Food & Cooking
A U.K. public health campaign aims to increase awareness of the risks of consuming browned food. This latest proclamation and vocal criticism from its opponents have cast renewed focus on the foods and diets known to mitigate cancer risk.
The United Kingdom’s Food Standard’s Agency (FSA) has spoken out against consuming browned foods, citing that food baked, roasted, grilled or fried at high temperatures possess an overabundance of the chemical compound acrylamide.
Cooking in polyphenol-rich olive oil has been shown to reduce levels of these potentially harmful chemicals.
While no current scientific evidence currently links cancer to the overconsumption of this ‘burnt toast chemical,’ the FSA are advising the public limit to their consumption of foods prepared in this manner. As academics, public educators, and health organizations are voicing disagreement with the study’s assumptions, there remains the consensus that a Mediterranean-style diet rich in lean meat, fish, fresh produce and olive oil (which has actually been proven to inhibit acrylamide formation) decreases cancer risk.
The news that browned and burnt food could pose a potential cancer risk is not a new one. In 2015, the World Health Organisation made an official announcement encouraging the public to limit their consumption of processed meat products such as sausages and bacon, as they could increase the risk of developing cancer. They also stressed that high-temperature cooking of meat (such as at a barbecue) could also increase the carcinogenic properties of foods.
Now the FSA has teamed up with Olympic Gold Medallist Denise Lewis on the Go for Gold campaign after its study of inorganic contaminants, acrylamide, and mycotoxins in the diet of the average UK citizen found that, while it was not possible to avoid consuming acrylamide entirely, the amounts being consumed “are of possible concern for an increased lifetime risk of cancer.”
Meanwhile, renewed attention has fallen on past research into counteracting the formation of acrylamide in foods cooked at high temperatures.
One such study points to using olive oil as a “reliable mitigation strategy” when preparing fried food. The study was conducted almost ten years ago in 2008 by researchers at Italy’s Dipartimento di Scienza degli Alimenti (Department of Food Science) at the University of Napoli Federico II.

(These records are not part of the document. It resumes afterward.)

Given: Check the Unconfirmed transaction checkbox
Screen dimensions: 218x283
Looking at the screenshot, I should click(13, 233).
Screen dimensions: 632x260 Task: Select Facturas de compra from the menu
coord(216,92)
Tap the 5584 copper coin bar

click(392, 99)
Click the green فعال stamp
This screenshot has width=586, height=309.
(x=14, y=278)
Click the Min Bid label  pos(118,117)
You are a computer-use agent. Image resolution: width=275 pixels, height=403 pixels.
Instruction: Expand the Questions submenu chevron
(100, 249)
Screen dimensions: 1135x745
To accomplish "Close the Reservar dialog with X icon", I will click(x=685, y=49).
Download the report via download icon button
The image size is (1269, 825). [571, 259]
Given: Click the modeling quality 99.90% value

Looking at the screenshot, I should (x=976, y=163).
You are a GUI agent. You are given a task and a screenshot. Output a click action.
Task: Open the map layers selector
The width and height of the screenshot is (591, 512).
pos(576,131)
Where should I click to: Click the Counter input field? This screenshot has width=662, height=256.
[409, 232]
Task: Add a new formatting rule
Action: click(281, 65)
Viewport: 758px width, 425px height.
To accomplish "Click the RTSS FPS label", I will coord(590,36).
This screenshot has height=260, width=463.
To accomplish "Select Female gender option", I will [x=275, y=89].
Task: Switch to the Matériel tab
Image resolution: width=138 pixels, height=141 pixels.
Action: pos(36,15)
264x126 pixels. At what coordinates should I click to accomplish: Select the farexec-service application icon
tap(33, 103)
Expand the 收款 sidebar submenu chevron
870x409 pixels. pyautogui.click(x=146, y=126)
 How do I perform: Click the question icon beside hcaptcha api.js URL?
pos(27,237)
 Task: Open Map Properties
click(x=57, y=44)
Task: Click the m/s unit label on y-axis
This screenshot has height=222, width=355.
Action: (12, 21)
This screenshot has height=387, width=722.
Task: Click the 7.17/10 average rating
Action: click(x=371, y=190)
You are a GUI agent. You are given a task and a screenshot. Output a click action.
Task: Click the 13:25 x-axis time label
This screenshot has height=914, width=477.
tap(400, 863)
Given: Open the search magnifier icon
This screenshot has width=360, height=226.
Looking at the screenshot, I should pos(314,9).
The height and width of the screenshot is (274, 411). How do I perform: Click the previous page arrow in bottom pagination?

Researchers fried slices of potatoes in four different oils at 180 degrees for five, ten, and fifteen minutes testing each one afterward for acrylamide levels. The results revealed that the slices fried in extra virgin olive oil had the lowest concentration of acrylamide, thanks to the ortho-diphenolic compounds present in the oil.
Not everyone is convinced of the danger being presented by acrylamide, however. Sir David Spiegelhalter, Winton Professor of the Public Understanding of Risk at Cambridge University, has spoken out against the study’s conclusions, as has Cancer Research UK and Marji McCullough, Strategic Director of Nutritional Epidemiology at the American Cancer Society.
In fact, many experts are pointing out that limiting one’s consumption of starchy fried foods and fatty, processed meats and increasing one’s intake of fresh fruits and vegetables — something the ‘Go For Gold’ campaign is recommending — is likely to decrease one’s cancer risk anyway, whether you consume acrylamide or not.
It’s an approach echoed by Simon Poole, a UK-based authority on the Mediterranean diet and co-author of the book The Olive Oil Diet: Nutritional Secrets of the Original Superfood. According to Poole, “the advice on the presence of acrylamide in some cooked starchy foods was clearly based on reasonable evidence, however, it is a pity that yet again advice from government food agencies is negative in tone and has been described as disproportionate.”
— Dr Simon Poole (@tasteofthemed) January 23, 2017
“The opportunity has been missed to ‘join up the dots’ of dietary advice while citing some robust study data showing that methods of cooking can mitigate the risk of the formation of such compounds,” Poole told Olive Oil Times.
“Cooking in polyphenol-rich olive oil has been shown to reduce levels of these potentially harmful chemicals including related heterocyclic amines in meat as well as the vegetables and bread in this example,” he pointed out.
“While there is no doubt other contributory factors, the lower rates of many types of cancer seen in populations adhering to traditional Mediterranean ways of preparing food may well at least in part relate to the regular use of extra virgin olive oil when cooking vegetables and other foods.”